Recollections of children as young as six years old being woken up in the middle of the night to dig holes for burials in the apple orchard and human bones found in the same area were among the factors that lead to the area being chosen for a GPR survey, Beaulieu said.
A juvenile rib bone was found by a tourist and brought to the band in the early 2000s, later being identified as human. In the late 1990s or 2000s, a child’s tooth was excavated from a shovel test pit in the area during an impact assessment by Simon Fraser University’s archaeological department.
“A juvenile tooth is not an indicator of loss of life, but given both discoveries, the possibility should not be discounted,” Beaulieu said at Thursday’s press conference.
When the band broke the news in May, it said there were remains of children as young as three years of age.
Beaulieu told KTW that notion came from residential school survivors who told of people as young as three being taken to the school. The GPR survey can’t indicate age, but showed signs of smaller anomalies in shallower areas that could track with those accounts.
In the presentation of her findings, Beaulieu said the GPR survey showed common features of burial sites, such as convex patterns of anomalies at the top of and vertical patterns at the sides of the possible graves. While these features aren’t exclusive to burials, in areas where they are expected, they can add to the likelihood of their existence, Beaulieu said.
Adding to the supporting evidence of graves were surface depressions correlating with the subsurface anomalies observed in the GPR data and an east to west configuration of those anomalies consistent with Christian burial sites, Beaulieu said.
On May 27, Tk’emlúps Kúpki7 (Chief) Rosanne Casimir said 215 unmarked graves had been located using the technology, but on Thursday, Beaulieu said that number was reduced following her initial survey when taking into account records of previous archaeological work and construction that could have impacted the results.

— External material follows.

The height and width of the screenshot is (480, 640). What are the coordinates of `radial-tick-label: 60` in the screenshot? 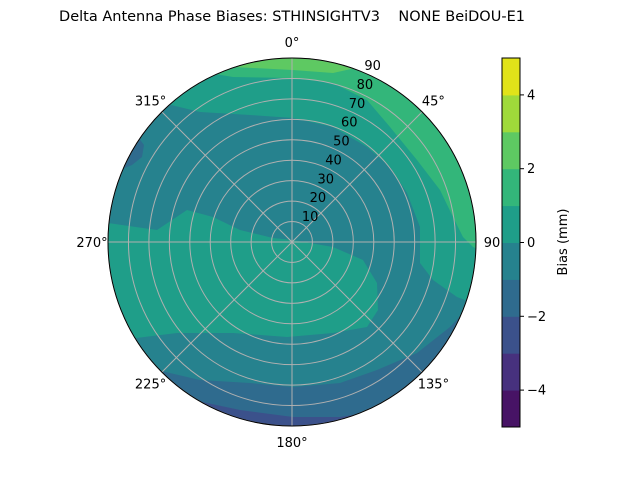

With 160 acres of land at the Kamloops Indian Residential School landscape yet to be probed, Beaulieu said there may be more probable graves found, with total number at this point unknown.
Beaulieu told reporters the process of determining the number of graves on the survey involved ruling out different anomalies, such as root systems, stones and other items under the soil that didn’t present as a potential burial.
Adding to the likelihood of these soil anomalies being children’s graves was that the majority of them were 0.7 to 0.8 metres (less than three feet) below the surface, which fits with the testimony of children having to dig graves and the depth of burials for juveniles, Beaulieu said.
Beaulieu told KTW she found no sign under the surface to indicate there may have been gravestones in place at one point.
In reviewing GPR data, Beaulieu looks at reflective or refractive patterns on a screen.
“GPR it looks like a glorified lawnmower system,” Beaulieu said.
The machine emits short, electromagnetic pulses that bounce off whatever is in the soil, reflecting or refracting depending on with what it comes into contact. As the pulses move along a line, it forms vectors placed together, producing a splice of what’s in the ground, measuring where the soil disturbance starts and where it stops.
In her presentation, Beaulieu noted remote sensing such as GPR isn’t necessary to know Indigenous children went missing from residential schools as the evidence has existed in government and church archives and in testimony from survivors. In addition, Canada’s Truth and Reconciliation report identified between 4,000 and 6,000 missing children.